This was one of the questions raised at today’s meeting on Science and Diplomacy, the first of a number being held in advance of the International Council for Science (ICSU) General Assembly next week.
Speakers covered three main areas: the role of science in pure diplomacy; science and economic trade; and science and aid, building on messages in The Royal Society/AAAS report on Science and Diplomacy. A key theme running through the whole discussion was that science is at its best when it is an international endeavour, with a collective approach to issues of global importance.
Historically, science has been used as a means of maintaining contact between countries in conflict. Davy was awarded a medal by the Académie des Sciences in France during the Napoleonic wars. (More info here) Such contact is as important today as it was then.
Other messages included the need to move from an opportunistic to a more strategic approach to science diplomacy; the importance of partnership and of building capacity; and the role of science in UN-governed spaces such as the deep oceans, space, cyberspace and Antarctica.
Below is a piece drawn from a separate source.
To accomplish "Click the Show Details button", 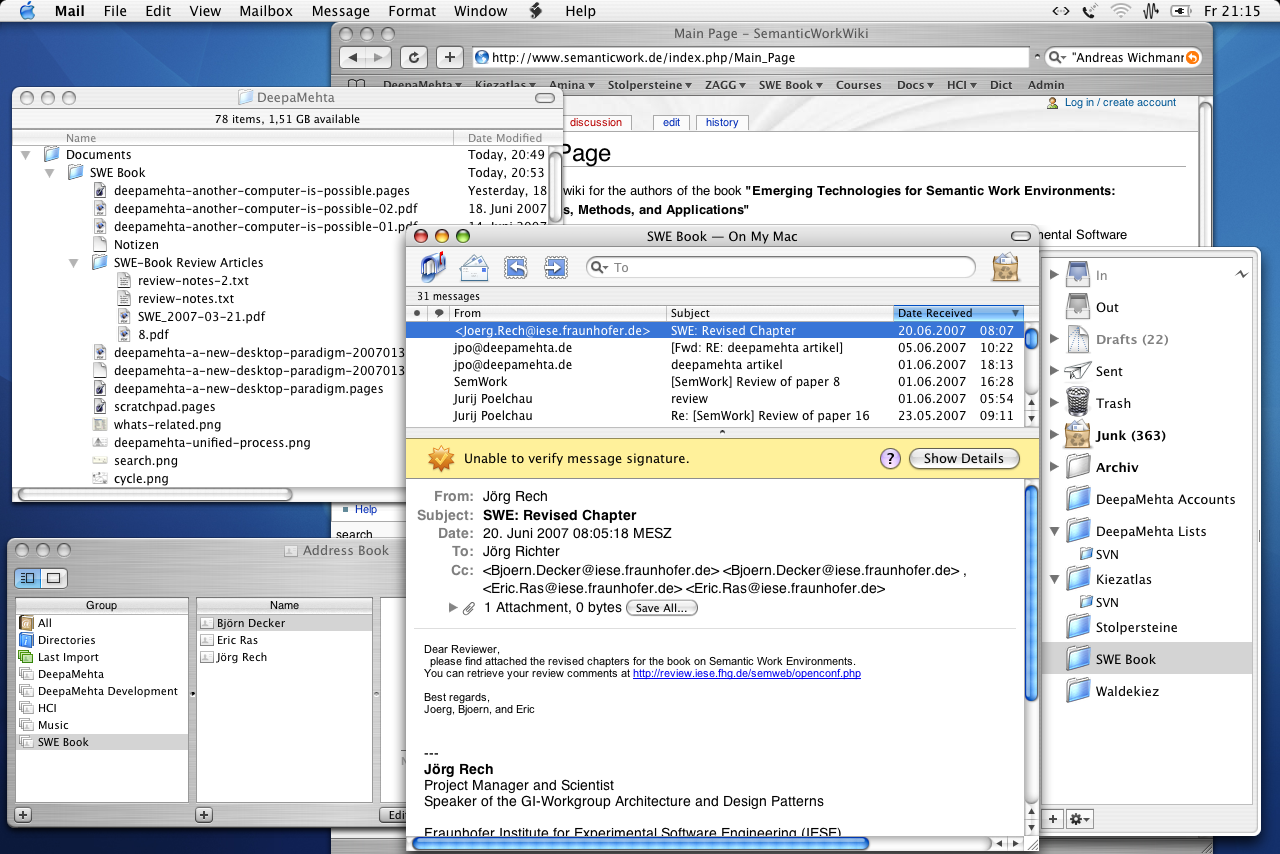I will point(963,459).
Anne Glover raised a thought-provoking question about washing eggs. The US produces dirty chicken eggs, and washes them; Europe produces clean chicken eggs, and won’t wash them. Both scenarios carry inherent risks yet are based on scientific evidence. This generated a lively debate as to what extent science should/could determine egg washing policy! Still un oeuf already.
But whilst science has an important role to play in distinguishing between legitimate and protectionist trade barriers, it is the politics that usually override the science.
The quality of the debate was testament to the interest of the participants in science diplomacy; for more comments on the talks see the conference website.